Exercise brief => Apart from the pictures, which must be omitted, restate the data exactly.

Working data =>
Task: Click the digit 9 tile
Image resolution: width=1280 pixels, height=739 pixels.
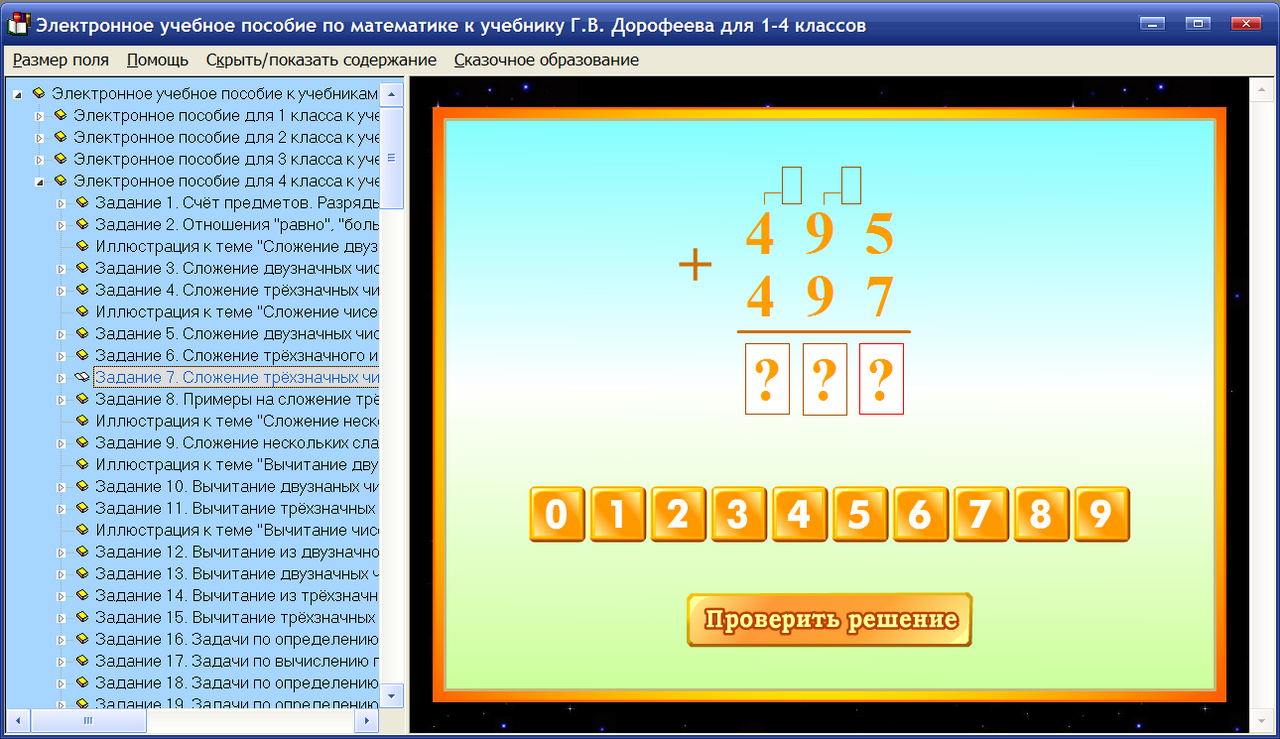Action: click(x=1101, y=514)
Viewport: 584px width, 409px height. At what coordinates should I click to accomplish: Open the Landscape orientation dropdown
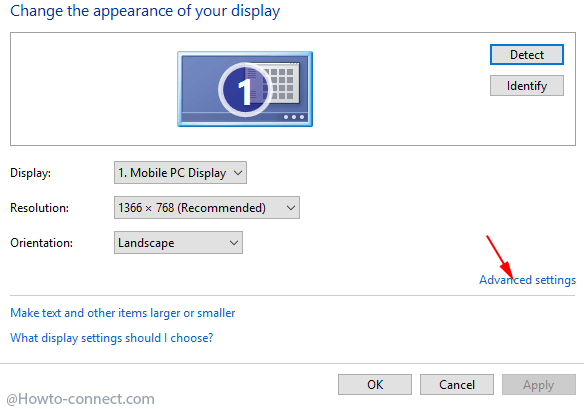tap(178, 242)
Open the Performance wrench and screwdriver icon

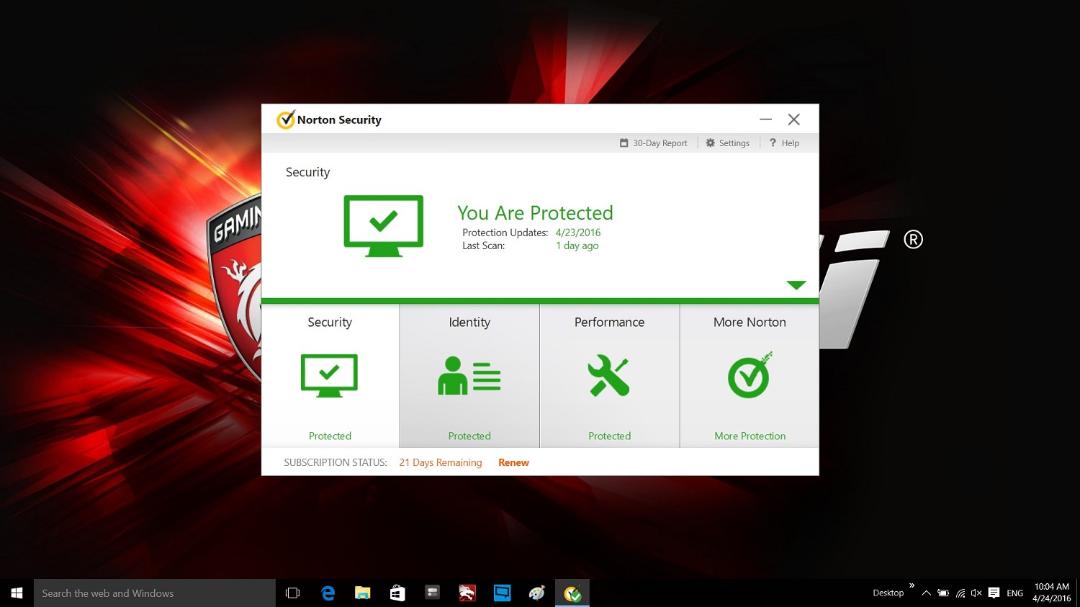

Exercise response =>
Task: Click the digit 9 tile
Image resolution: width=1280 pixels, height=739 pixels.
Action: click(x=1101, y=514)
Viewport: 584px width, 409px height. At what coordinates should I click to accomplish: Open the Landscape orientation dropdown
tap(178, 242)
Open the Performance wrench and screwdriver icon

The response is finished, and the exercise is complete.